The problem with this is that both Israel and the US know – as does the IAEA, the UN and most of the rest of the world – that Iran has no ‘nuclear weapons program’ to actually ‘come clean’ about and that the ‘nuclear weapons program’ rhetoric is simply a façade to disguise their real objective of achieving regime change in Iran.

Given the overwhelming disgust that the people of the world demonstrated just prior to the obviously imminent invasion of Iraq and the subsequent revelation that it was entirely based on lies, and that these same lies are now being used against Iran for similar purposes, the Bush administration has become desperate to avoid overt talk of imminent war against Iran. This time around the President does not have the support of all of congress – especially in an election year when the support of the American people is also required in order to maintain what little support the President does have in congress. And nor does Bush have the support of any other nation, except Israel, for an attack against Iran. For these reasons Bush cannot overtly support an immediate attack against Iran. To do so would invite disaster for the administration, the Republican Party and what’s left of US standing in the rest of the world.

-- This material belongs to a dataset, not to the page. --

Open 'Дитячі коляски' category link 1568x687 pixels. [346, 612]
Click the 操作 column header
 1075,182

The only remaining scenario to avoid a world-wide pre-war public opinion backlash is for Israel to initially launch a seemingly unilateral surprise attack against Iran and its allies Hezbollah in Lebanon, Hamas in the Gaza Strip and possibly even Syria which the US will then feel obliged to support in order to prevent an Iranian retaliation.

I say ‘seemingly unilateral surprise attack’ because, regardless of what Israel does or how it does it, it will not be able to do it without US collusion and support during the planning of any such an attack.

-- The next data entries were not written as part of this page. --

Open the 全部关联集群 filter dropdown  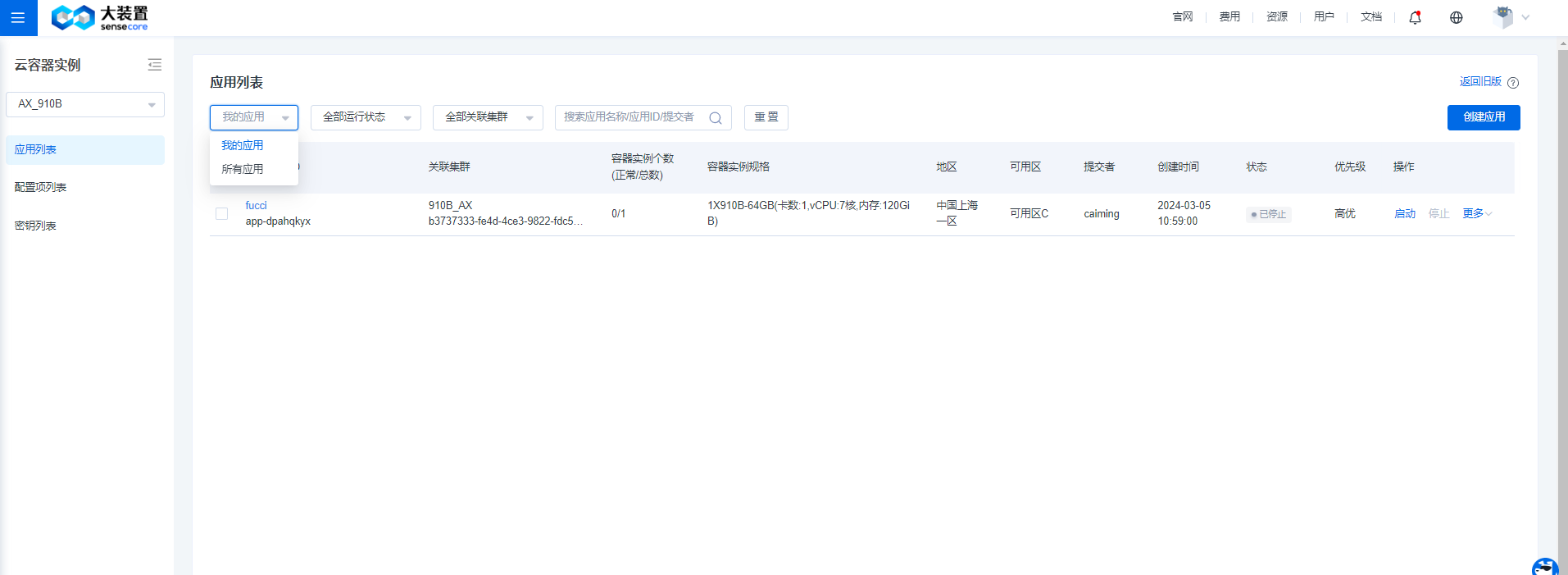pos(488,117)
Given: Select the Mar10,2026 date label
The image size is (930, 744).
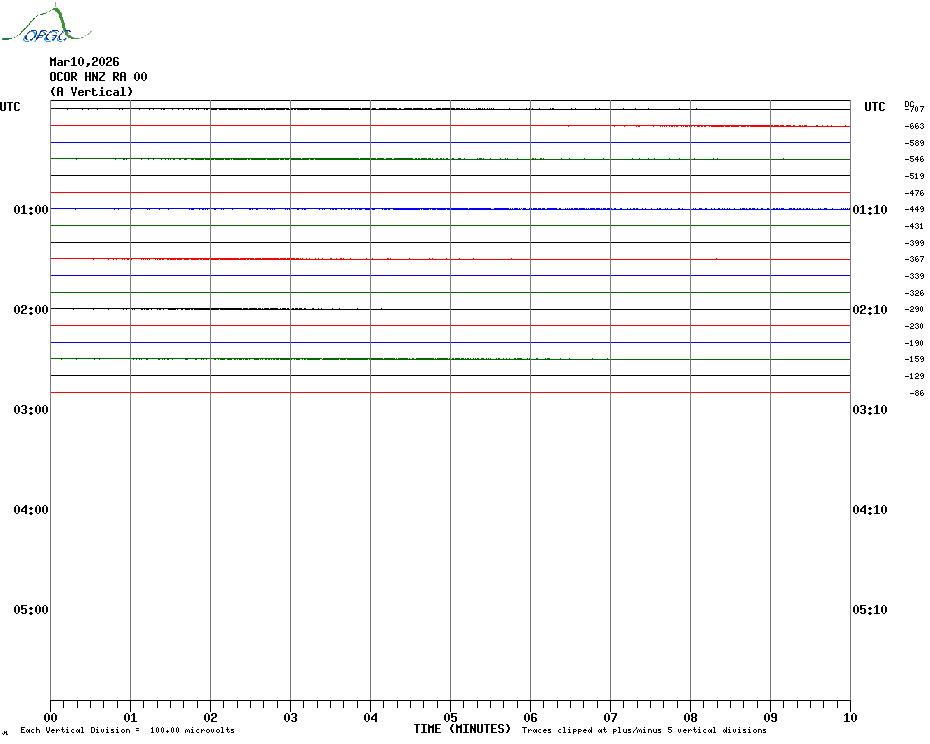Looking at the screenshot, I should (x=84, y=62).
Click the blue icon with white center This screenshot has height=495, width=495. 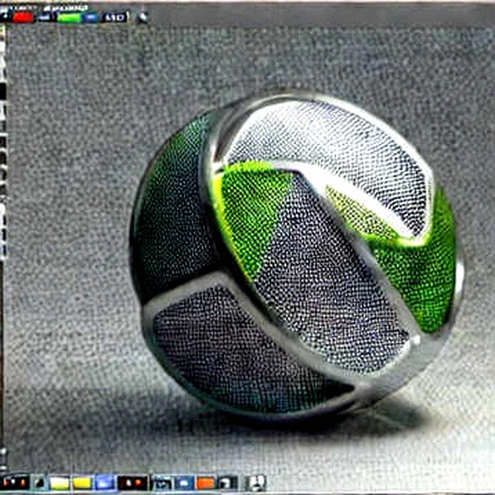pyautogui.click(x=185, y=483)
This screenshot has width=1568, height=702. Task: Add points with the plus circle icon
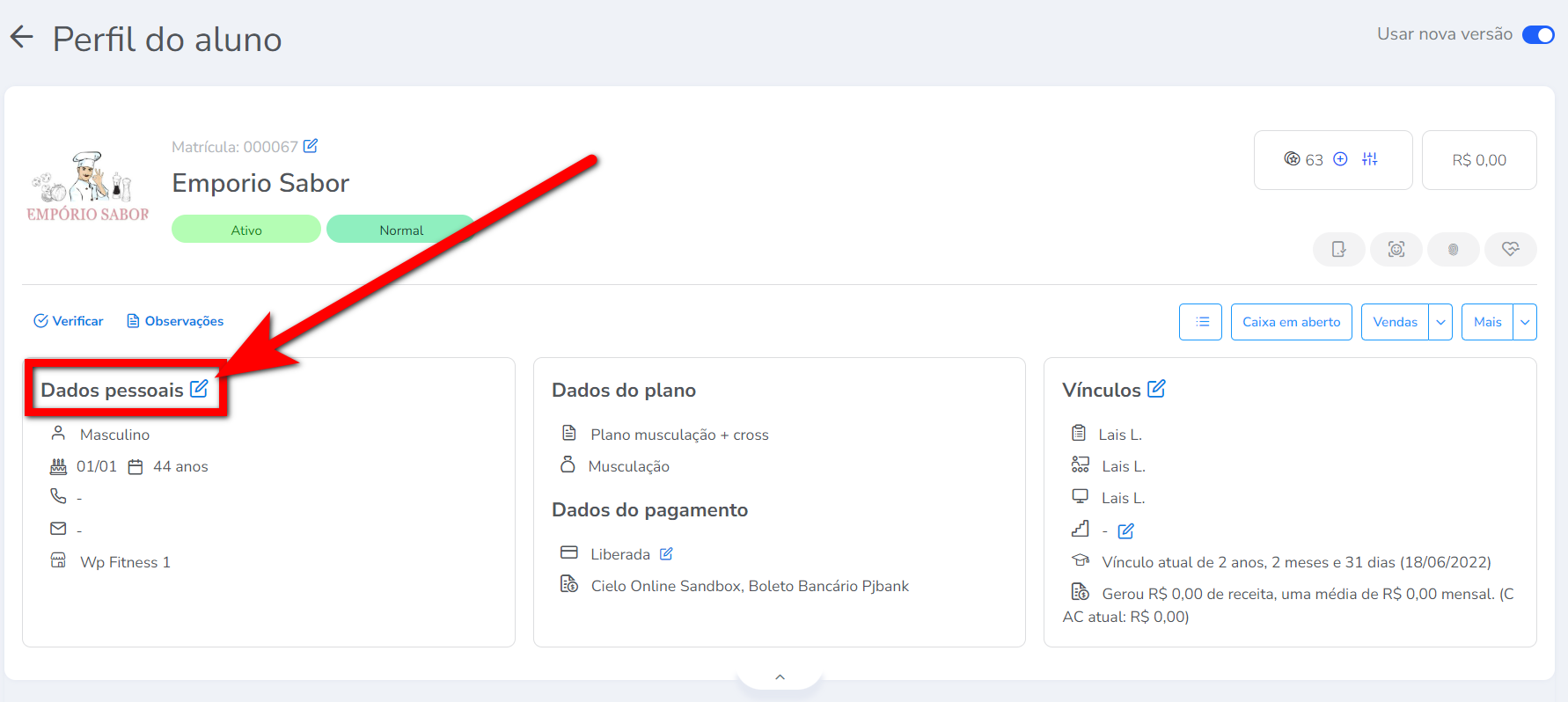tap(1340, 159)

US talk of sanctions through the UN is just that – talk. The US and Israel know that sanctions will not bring about regime change and they know that Iran has no nuclear weapons program. Talk of sanctions merely plays for time – time which is rapidly now running out.

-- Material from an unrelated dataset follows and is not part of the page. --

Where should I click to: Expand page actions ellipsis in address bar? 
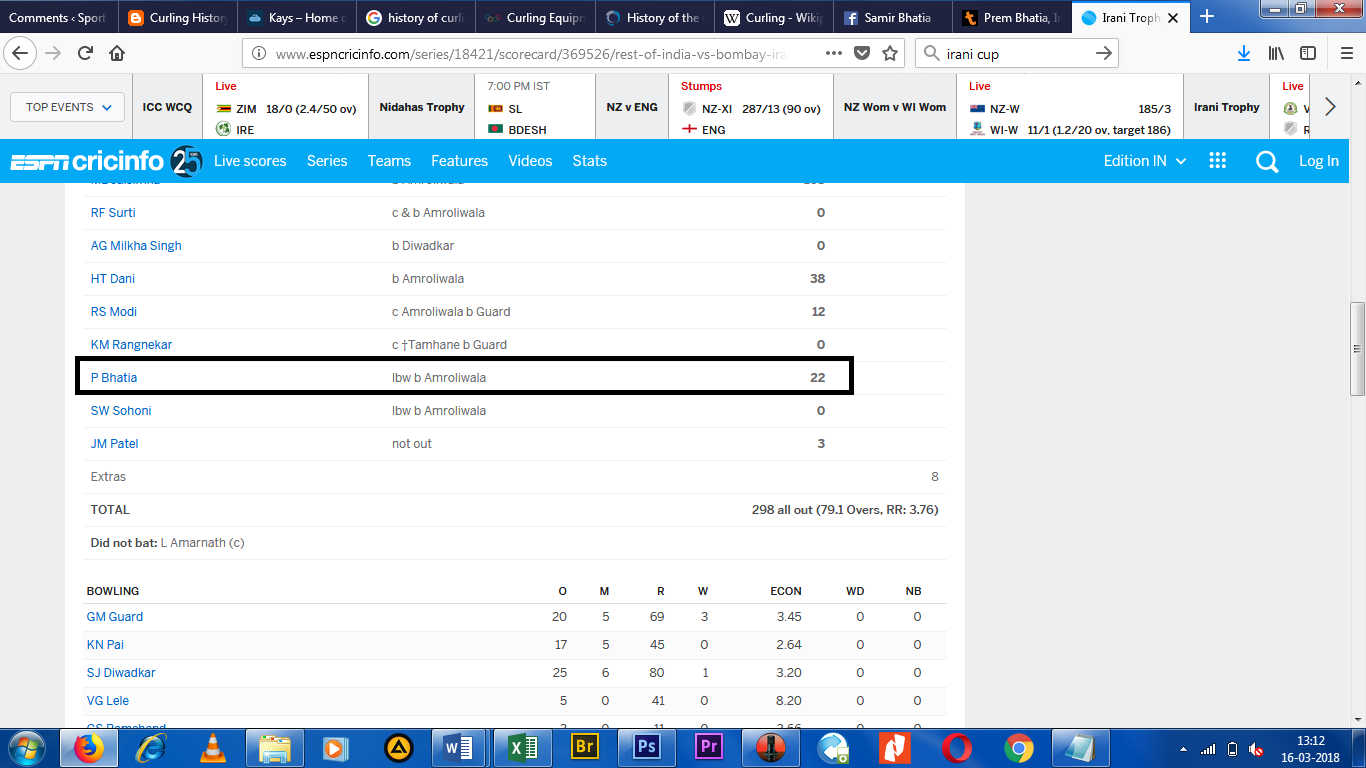click(834, 54)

The world should not be fooled again by US and Israeli lies. They will attack Iran just a surely as they did Iraq – only this time the consequences will be terrifying for the entire world and not just for Iran.

2 comments:

Anonymous said...

its a 50/50, bush in 1 hand wants to invade Iran, but if he does, he will not have a notha time to win the war, and then all what he has done in Iraq is lost to the publics eye. So if he does, he will lose all the credit that he is starting to get for the surge and wining the war on terror.
On the other hand, he knows that if john mcCane does not win, that obama will not attack Iran, and they will get a nuclear bomb.
If he attacks and invades and they will need to put check points every where ASAP, and build cement walls around every big city then get 3,000 sniffer dogs and go door to door every home and dead land inside the cement wall and take away every bomb/ gun that the troops & sniffer dogs can find, then he could stop most of the violence just before he leaves office.
He would need to have the cement wall in place ready to be make or ready, then he will win,,, but it will be a deadly fight, and we would see up to 5,000 Americans dead just to get into Iran and build cement walls and road block & check point, then we would see more deaths like the in Iraq 2 years ago, unto they 3 months after they have built the cement walls and gone door to door with sniffer dogs taking away all the guns and explosives.

Anonymous said...

I'm listening to Alex Jones right now...here's the point he got across to me:

We were paying $29 a barrel for oil before the events of seven years ago.

Now, oil is over $140 a barrel; this is due to dollar devaluation and threats of further destabilizing the Middle East.

So...we have some idiots that wish to foment Worls War Three...well, I'd guess that they are INSANE.

Insanity - the act of performing the same actions, but expecting different results.